■ Kısa görev 1: Dönme dolap metninde "Bir dönme dolap" sözcüklerinin geçtiği yerden başlayıp "parça halinde düşersiniz." sözcüklerinden sonra durarak aradaki bölümü hiçbir değişiklik yapmadan kopyalayınız.

■ Seçilmiş bölüm:
---
Bilirsiniz; dönme dolap, dikey bir düzlemde aşağıdan yukarıya doğru sonsuz hareketle, başladığı noktaya gelesiye kadar kendi etrafında 360 derece döner. Döngünün zirvesi, düzleme 90 derecedir ve etrafınızdaki manzarayı en iyi görebileceğiniz açı, bu açı; dönem de işte bu dönemdir. Dönme dolabın zemine en yakın olduğu anda açı, sıfır derecedir. Dönme dolaba bineceğiniz zaman, açının düzleme sıfır derece olduğu zamandır. Hareket halindeki boş bir dolaba binmek için işte bu anda bir iki saniyelik bir zaman vardır. Bindiniz, bindiniz! Binemediniz ya da birileri sizi bindirmediyse şayet bir döngü daha beklersiniz.
Bir dönme dolap düzeneğinde, büyüklüğüne göre 10, 20, 30; belki de daha fazla dolap olabilir. Dolaplardan sadece birisine binebilirsiniz. Aynı anda iki dolaba binmeye çalışırsanız, bacaklarınız tam orta yerinden ikiye ayrılır ve dikine ikiye bölünürsünüz. Yere iki parça halinde düşersiniz.
---
■ Veri kümesi:
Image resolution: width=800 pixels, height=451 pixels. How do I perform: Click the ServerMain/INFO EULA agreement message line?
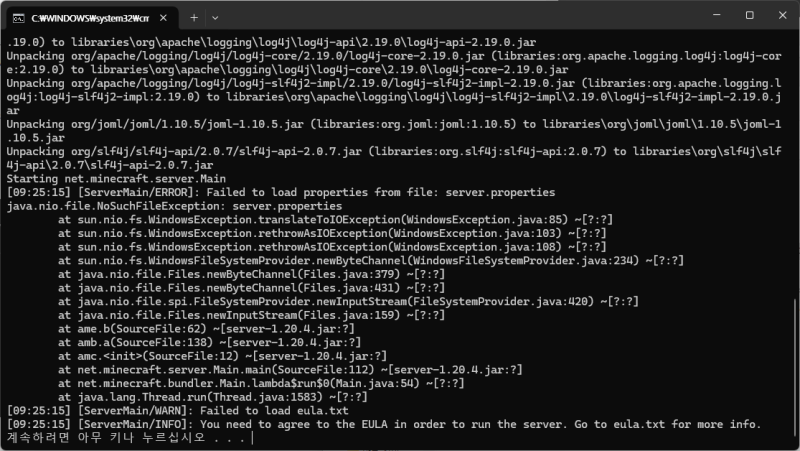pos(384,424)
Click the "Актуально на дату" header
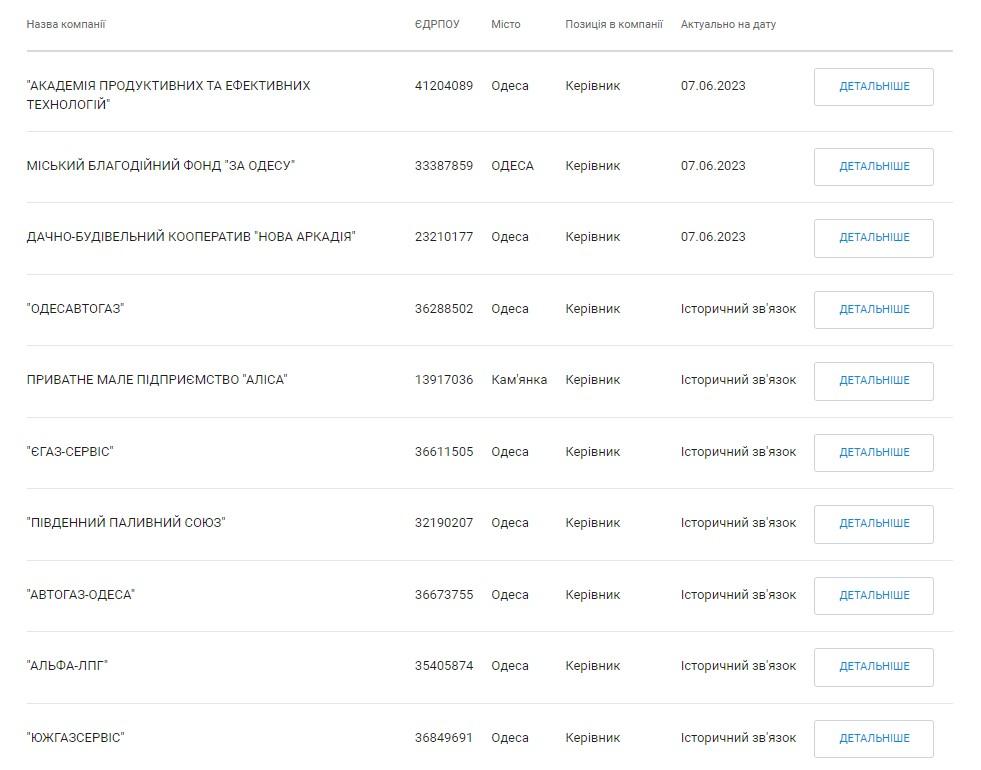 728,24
---
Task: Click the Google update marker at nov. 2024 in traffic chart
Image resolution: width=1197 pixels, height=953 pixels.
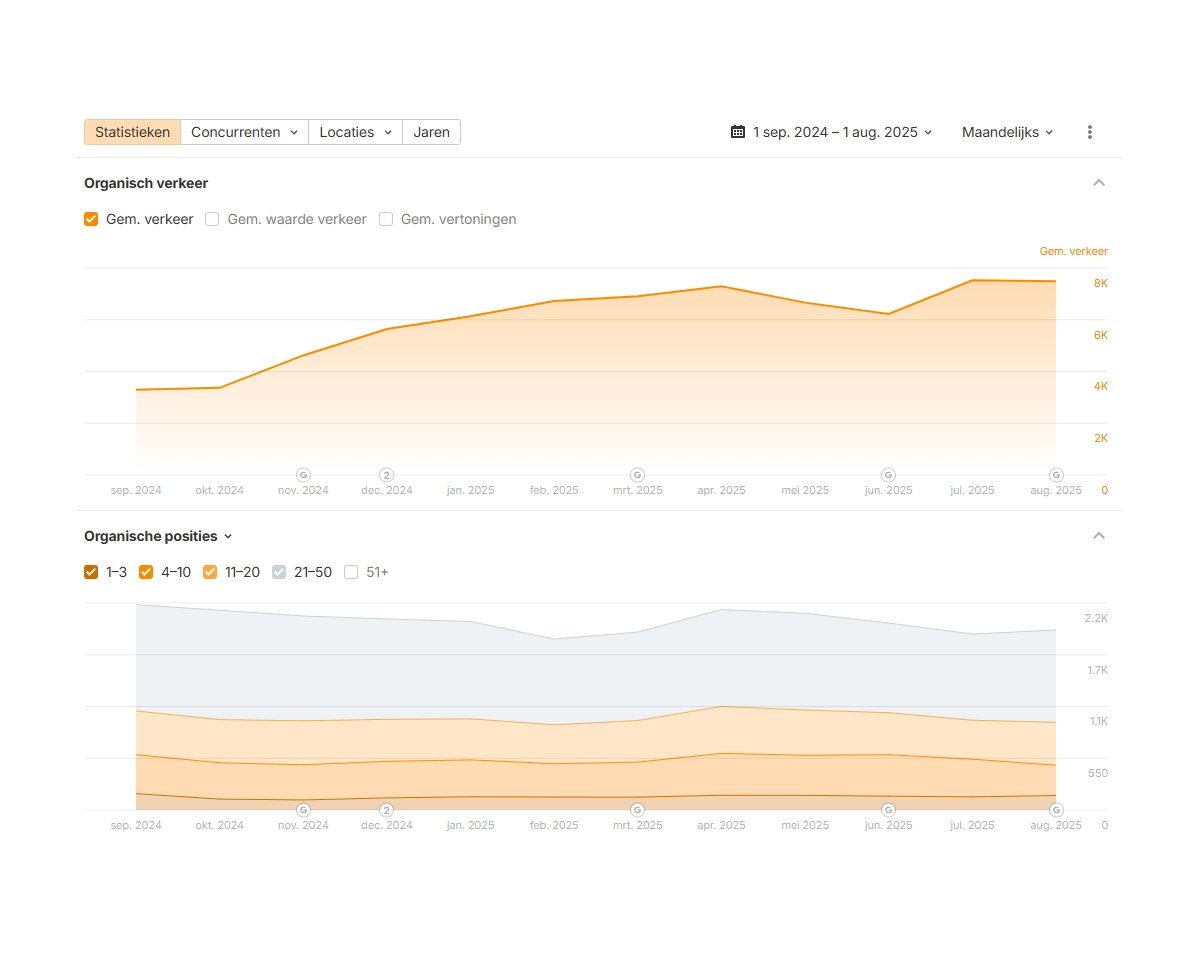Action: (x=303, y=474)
---
■ Kısa görev 2: Listede "Click" sözcüğünü içeren satırların sayısını, büyük-küçük harf ayrımını gözeterek, yalnızca bir sayı olarak veriniz.

■ Tamamlanmış yanıt 1:
Bir dönme dolap düzeneğinde, büyüklüğüne göre 10, 20, 30; belki de daha fazla dolap olabilir. Dolaplardan sadece birisine binebilirsiniz. Aynı anda iki dolaba binmeye çalışırsanız, bacaklarınız tam orta yerinden ikiye ayrılır ve dikine ikiye bölünürsünüz. Yere iki parça halinde düşersiniz.

■ Tamamlanmış yanıt 2: 3